We will begin with the Season of Advent, where we will again prepare for the birth of the Christ Child. Then we will celebrate His birth at Christmas and hear a story or two concerning His youth. We will then recall His baptism at the River Jordan, His temptations in the wilderness, and the Calling of His twelve disciples.
We will journey with Jesus up a mountain and celebrate the Transfiguration event, and then move down the mountain to walk with Jesus as He teaches and ministers to the people that He meets during His earthly ministry.
We will then continue our hike with Jesus as He sets His face towards Jerusalem and participate in our yearly Lenten journey.
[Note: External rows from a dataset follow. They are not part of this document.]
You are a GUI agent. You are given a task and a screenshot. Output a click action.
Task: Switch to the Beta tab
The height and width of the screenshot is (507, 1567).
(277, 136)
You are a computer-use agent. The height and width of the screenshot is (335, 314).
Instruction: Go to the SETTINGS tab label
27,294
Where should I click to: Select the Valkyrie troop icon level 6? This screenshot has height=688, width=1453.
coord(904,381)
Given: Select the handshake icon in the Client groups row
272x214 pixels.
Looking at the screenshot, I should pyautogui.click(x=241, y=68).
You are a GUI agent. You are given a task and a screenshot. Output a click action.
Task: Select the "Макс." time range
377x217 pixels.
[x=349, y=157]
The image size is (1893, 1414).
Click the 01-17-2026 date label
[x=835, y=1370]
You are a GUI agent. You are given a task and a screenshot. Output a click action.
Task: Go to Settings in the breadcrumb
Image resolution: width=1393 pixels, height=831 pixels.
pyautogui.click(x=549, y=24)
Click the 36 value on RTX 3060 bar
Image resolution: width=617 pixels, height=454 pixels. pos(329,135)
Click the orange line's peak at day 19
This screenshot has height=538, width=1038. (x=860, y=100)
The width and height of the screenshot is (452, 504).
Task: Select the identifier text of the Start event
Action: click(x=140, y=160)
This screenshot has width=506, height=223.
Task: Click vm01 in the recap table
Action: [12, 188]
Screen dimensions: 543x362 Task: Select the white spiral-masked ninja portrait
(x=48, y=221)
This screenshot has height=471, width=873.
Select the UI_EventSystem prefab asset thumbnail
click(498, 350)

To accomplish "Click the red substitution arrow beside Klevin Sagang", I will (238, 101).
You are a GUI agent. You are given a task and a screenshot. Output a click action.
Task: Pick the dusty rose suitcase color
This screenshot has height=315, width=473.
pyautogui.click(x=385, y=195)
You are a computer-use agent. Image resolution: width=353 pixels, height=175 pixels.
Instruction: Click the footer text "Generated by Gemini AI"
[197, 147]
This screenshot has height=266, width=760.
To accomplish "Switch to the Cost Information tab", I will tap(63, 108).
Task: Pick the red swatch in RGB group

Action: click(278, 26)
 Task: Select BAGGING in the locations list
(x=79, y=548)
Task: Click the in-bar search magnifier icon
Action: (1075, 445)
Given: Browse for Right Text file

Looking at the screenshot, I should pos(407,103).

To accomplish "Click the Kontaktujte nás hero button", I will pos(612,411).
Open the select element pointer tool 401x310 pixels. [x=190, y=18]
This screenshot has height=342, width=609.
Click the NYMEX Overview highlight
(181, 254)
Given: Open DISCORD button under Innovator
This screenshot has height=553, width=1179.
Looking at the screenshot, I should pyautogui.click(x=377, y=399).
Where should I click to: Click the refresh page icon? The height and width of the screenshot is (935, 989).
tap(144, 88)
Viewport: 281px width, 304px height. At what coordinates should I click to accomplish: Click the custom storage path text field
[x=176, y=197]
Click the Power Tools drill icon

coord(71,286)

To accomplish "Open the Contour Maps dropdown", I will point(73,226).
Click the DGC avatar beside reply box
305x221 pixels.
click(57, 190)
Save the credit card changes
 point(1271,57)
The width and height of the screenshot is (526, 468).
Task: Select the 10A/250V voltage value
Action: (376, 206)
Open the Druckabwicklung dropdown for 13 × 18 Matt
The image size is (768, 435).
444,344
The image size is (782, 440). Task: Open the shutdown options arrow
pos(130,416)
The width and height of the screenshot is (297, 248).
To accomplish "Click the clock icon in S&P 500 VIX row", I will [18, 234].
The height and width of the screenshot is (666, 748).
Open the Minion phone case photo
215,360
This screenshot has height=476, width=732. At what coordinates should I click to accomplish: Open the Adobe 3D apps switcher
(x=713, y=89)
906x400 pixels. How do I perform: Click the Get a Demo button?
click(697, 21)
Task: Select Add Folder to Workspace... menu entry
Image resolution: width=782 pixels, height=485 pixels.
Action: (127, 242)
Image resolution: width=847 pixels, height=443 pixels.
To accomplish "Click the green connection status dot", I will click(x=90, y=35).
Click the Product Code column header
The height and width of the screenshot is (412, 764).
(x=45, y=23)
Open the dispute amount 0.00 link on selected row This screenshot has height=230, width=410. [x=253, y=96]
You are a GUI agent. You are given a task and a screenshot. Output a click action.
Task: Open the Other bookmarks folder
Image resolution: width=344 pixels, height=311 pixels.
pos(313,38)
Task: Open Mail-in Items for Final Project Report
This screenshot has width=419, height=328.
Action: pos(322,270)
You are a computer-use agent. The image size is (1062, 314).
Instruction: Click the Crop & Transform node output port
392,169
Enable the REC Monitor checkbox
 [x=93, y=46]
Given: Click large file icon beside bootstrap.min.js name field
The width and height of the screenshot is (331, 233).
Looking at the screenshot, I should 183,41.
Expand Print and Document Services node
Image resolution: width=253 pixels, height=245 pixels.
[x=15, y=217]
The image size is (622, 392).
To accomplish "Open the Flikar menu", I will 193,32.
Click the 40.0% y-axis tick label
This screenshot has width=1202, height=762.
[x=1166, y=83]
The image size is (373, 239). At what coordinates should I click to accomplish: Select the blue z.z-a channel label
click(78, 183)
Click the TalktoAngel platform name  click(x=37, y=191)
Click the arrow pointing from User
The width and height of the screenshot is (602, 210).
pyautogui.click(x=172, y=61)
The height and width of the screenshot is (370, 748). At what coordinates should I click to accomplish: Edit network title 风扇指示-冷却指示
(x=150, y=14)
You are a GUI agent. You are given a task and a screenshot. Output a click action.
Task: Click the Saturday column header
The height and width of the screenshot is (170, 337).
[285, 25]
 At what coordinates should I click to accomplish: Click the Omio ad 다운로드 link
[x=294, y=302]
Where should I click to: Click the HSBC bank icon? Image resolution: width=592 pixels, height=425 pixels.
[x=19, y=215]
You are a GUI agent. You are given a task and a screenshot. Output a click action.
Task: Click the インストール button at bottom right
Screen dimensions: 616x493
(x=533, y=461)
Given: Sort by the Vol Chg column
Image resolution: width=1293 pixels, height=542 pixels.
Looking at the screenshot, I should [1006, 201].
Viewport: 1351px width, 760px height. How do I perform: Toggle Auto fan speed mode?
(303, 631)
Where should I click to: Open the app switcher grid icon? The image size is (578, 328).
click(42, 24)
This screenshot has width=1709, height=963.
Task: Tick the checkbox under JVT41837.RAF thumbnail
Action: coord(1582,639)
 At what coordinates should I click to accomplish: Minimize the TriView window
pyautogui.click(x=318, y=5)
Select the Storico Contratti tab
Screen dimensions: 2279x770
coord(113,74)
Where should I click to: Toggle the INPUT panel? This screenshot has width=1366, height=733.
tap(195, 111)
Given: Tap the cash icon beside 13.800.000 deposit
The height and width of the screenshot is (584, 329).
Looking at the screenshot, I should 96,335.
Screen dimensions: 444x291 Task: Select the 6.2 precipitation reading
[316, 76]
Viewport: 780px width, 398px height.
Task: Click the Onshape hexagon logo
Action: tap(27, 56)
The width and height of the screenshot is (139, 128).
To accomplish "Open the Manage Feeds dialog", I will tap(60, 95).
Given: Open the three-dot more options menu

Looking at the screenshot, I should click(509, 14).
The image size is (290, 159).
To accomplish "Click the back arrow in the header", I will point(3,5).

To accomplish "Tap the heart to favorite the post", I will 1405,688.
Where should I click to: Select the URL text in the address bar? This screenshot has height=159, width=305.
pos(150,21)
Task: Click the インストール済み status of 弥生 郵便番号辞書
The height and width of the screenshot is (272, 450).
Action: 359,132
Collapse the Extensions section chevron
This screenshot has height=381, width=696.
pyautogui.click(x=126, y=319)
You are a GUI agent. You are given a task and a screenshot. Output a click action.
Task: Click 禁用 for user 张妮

We will hear the story of suffering, sacrifice, and self-denial, as Jesus is betrayed, beaten, crucified, and laid in a tomb.
We will experience the silence of Holy Saturday, and the disappointment and fear the disciples felt when they believed that their Lord and Master was gone forever. We will then celebrate the miracle of the resurrection, as we shout out Alleluia! Christ Is Risen! Christ Is Risen Indeed! Alleluia!
We will recall the resurrection appearances and offered peace directly from Jesus Himself. We will pray for the coming of the Holy Spirit at Pentecost. And then we will move through the long Pentecost season which we have just completed where we are called to reflect upon the Kingdom of God in everyday life.
And all this has been moving us towards the end of the lectionary year where we deal with death and eternal life, the communion of saints, and the return and reign of the Lord which we celebrate and look forward to today on Christ the King Sunday.
As Christ explains today in our Gospel reading, “My kingdom is not from his world.” Jesus did not come to establish an earthly Kingdom. Instead, Jesus came to restore our relationship with God and one another.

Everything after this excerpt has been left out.